«On arrive au bout de l’exercice»
Créée pour héberger et accompagner les migrants dans leurs démarches de régularisation, l’association n’arrive plus à faire face à des charges de fonctionnement de plus en plus lourdes. Un Toit sous la main
Les chiffres parlent d’euxmêmes. En 2023, en ayant hébergé 131 personnes, Un Toit sous la main a assuré 34 710 nuitées à ses bénéficiaires. 19 000 en 2019, 22 700 en 2020, 30 171 en 2021, 30 500 en 2022, ces chiffres sont en constante augmentation depuis la création de l’association fondée pour «loger et accompagner les personnes en grande difficulté sociale et exclues ».
Différents modes d’hébergement
«On ne sait pas où cela va s’arrêter », a réagi Vincent Breuil lors de l’assemblée générale organisée dans la maison de quartier de La Madeleine. Devant un grand nombre de personnes, parmi lesquelles des bénéficiaires sortis de la rue par l’association, le coprésident a expliqué qu’il ne restait « plus que deux mois de fonctionnement » dans les caisses de la structure. En cause, l’augmentation « exorbitante » des tarifs du gaz et de l’électricité dans les logements mis à disposition par Un Toit sous la main.
Pour accueillir les déboutés du droit d’asile, ceux qui n’ont plus accès aux structures d’accueil d’urgence, ceux qui ont perdu leurs droits, etc, l’association dispose de six logements sous convention d’occupation précaire. Quatre mis à disposition des collectivités, un par un particulier et un par le diocèse. Elle profite également d’une maison acquise il y a quelques années où résident actuellement un couple et ses trois enfants.

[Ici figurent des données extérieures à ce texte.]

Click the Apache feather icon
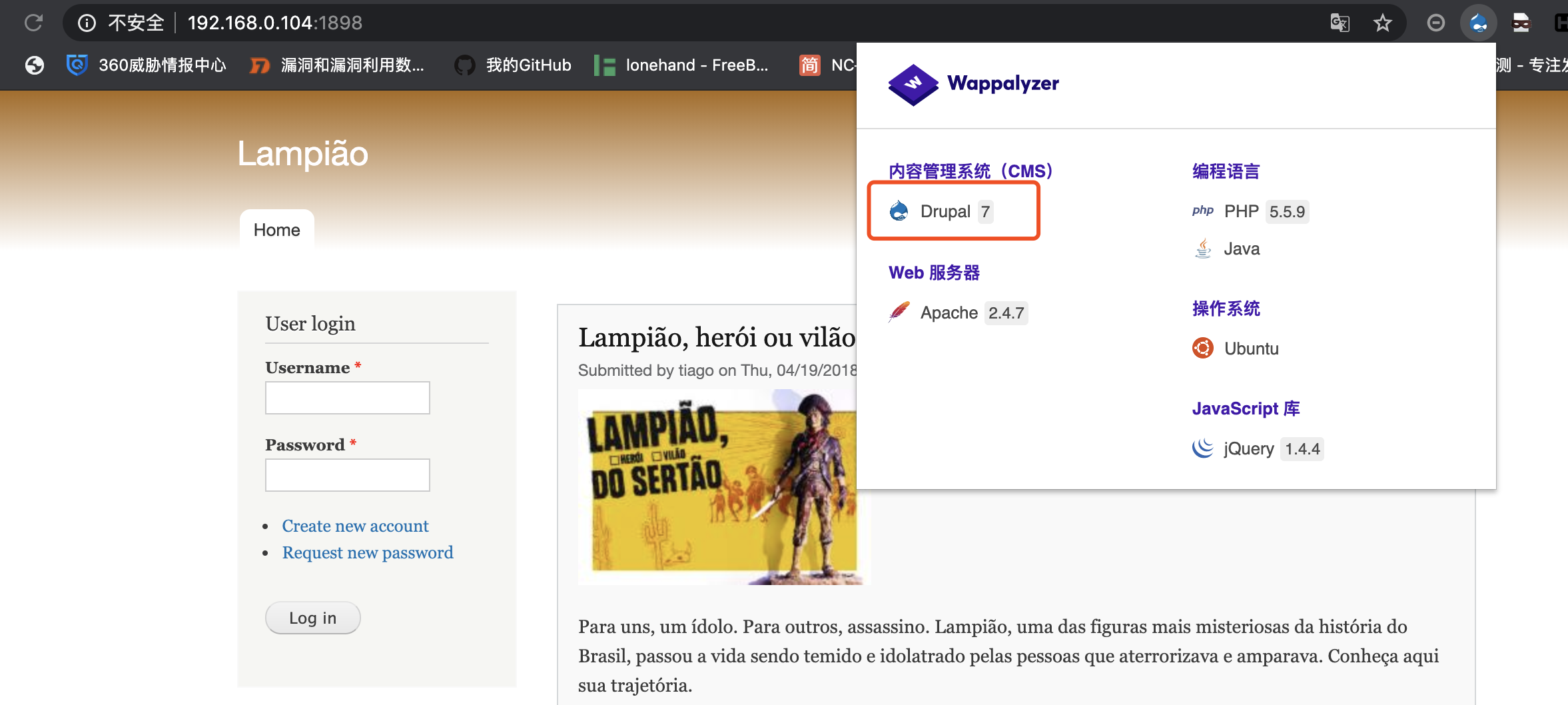This screenshot has width=1568, height=705. click(899, 312)
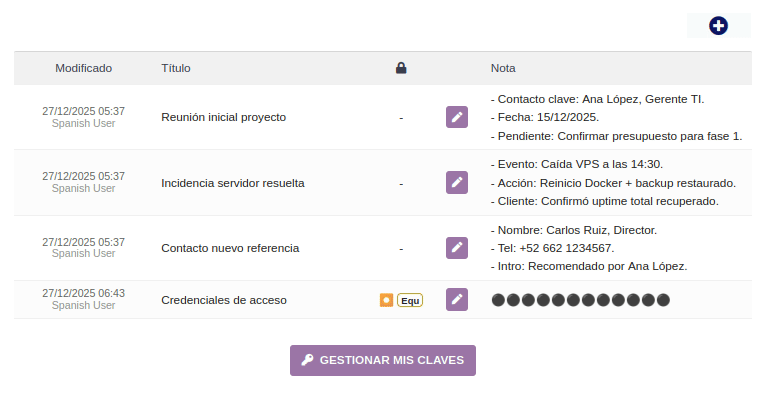765x404 pixels.
Task: Click Gestionar mis claves button
Action: (x=383, y=360)
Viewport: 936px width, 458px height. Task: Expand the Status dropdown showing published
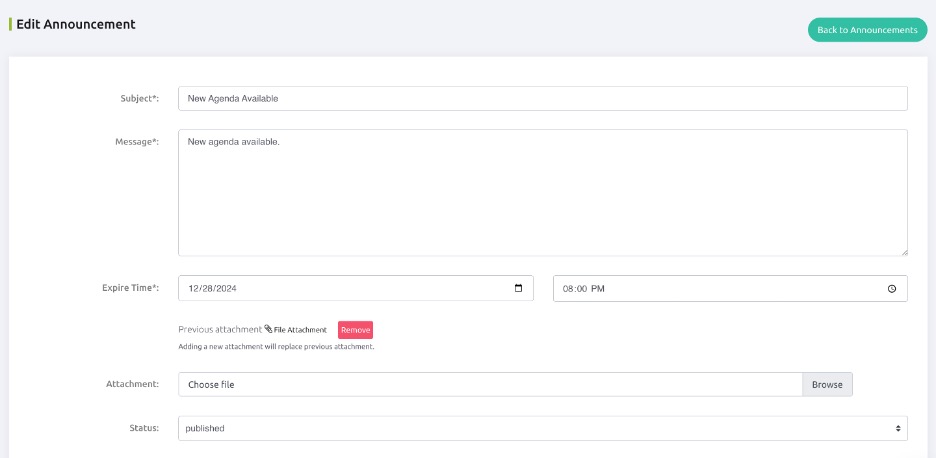(x=543, y=428)
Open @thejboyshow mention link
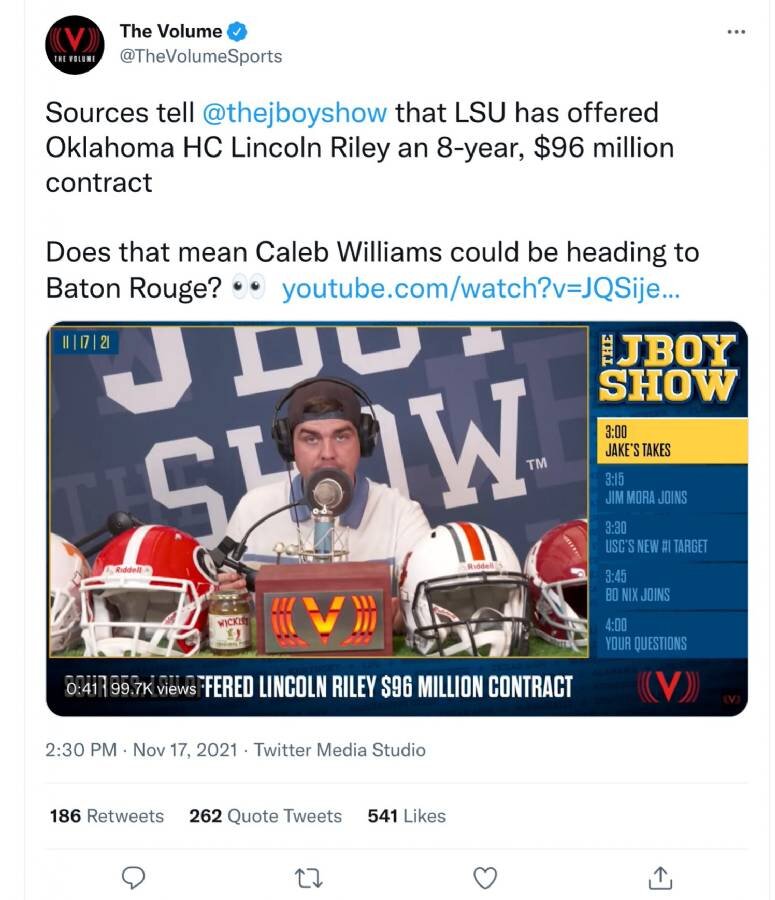Screen dimensions: 775x900 [x=295, y=113]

En plus des locations, des militants et sympathisants accueillent gracieusement des personnes à leur domicile, « soit pour répondre à une situation d’urgence, soit pour les accompagner jusqu’à leur entrée dans le droit commun». À cet accueil bénévole (lire ci-dessous) s’ajoute l’accueil citoyen des familles qui, dans les quartiers populaires, hébergent des personnes seules ou des familles. Soutenu financièrement par l’association par le versement d’une aide de compensation au surcoût des charges du logement, ce dernier mode d’hébergement a permis de mettre à l’abri 71 personnes en 2023 (31 adultes et 40 enfants).
Un travail collectif
Membres du collectif Solidarité migrants, les bénévoles d’Un Toit sous la main travaillent en lien étroit avec les autres associations d’aide aux migrants. « Par ce biais, nous sommes devenus des partenaires reconnus des institutions ». En contact régulier avec le préfet, avec ses services, elle arrive à obtenir, dans des situations exceptionnelles, des maintiens en hébergement d’urgence, des régularisations, des mises à l’abri. Jusqu’à quand ? C’est la question. De plus en plus sollicitée par les services sociaux, les services de santé, les associations agréées pour l’accompagnement des migrants, Un Toit sous la main n’arrive plus à faire face aux demandes. « Très clairement, nos finances sont en péril », a répété Vincent Breuil. Et il faudra sans doute plus que les 38 000 € de dons versés « par des gens formidables » pour sauver cette organisation bénévole d’utilité publique qui, chaque année, permet à l’État de réaliser de substantielles économies sur l’hébergement d’urgence. « Pour info, le prix plancher de la préfecture pour l’hébergement d’urgence est de 16 €. La valorisation de notre action équivaut à une somme de 555 360 €, nous avons dépensé plus de neuf fois moins ». « Une maison, c’est fait pour servir » juge Françoise qui, à bientôt 91 ans, garde toujours sa porte ouverte et une admiration sans bornes envers les bénévoles qui oeuvrent sans compter pour accompagner les migrants dans leurs démarches.
Actuellement, Françoise héberge une Géorgienne et son fils, et une Congolaise. Quant au pseudo-appel d’air que pourrait créer l’accueil bénévole, Françoise n’y croit pas. « Chacun sait qu’on n’empêchera jamais le phénomène migratoire, vieux comme le monde. Autant le prendre en compte, même si c’est difficile, avant qu’il engendre plus de désordres, d’injustices et de rancoeurs. Transformons cette épreuve en progrès humain pour les migrants et pour nousmêmes », avait-elle écrit au préfet de l’Eure en 2018. Sans que, depuis, la situation des migrants se soit améliorée.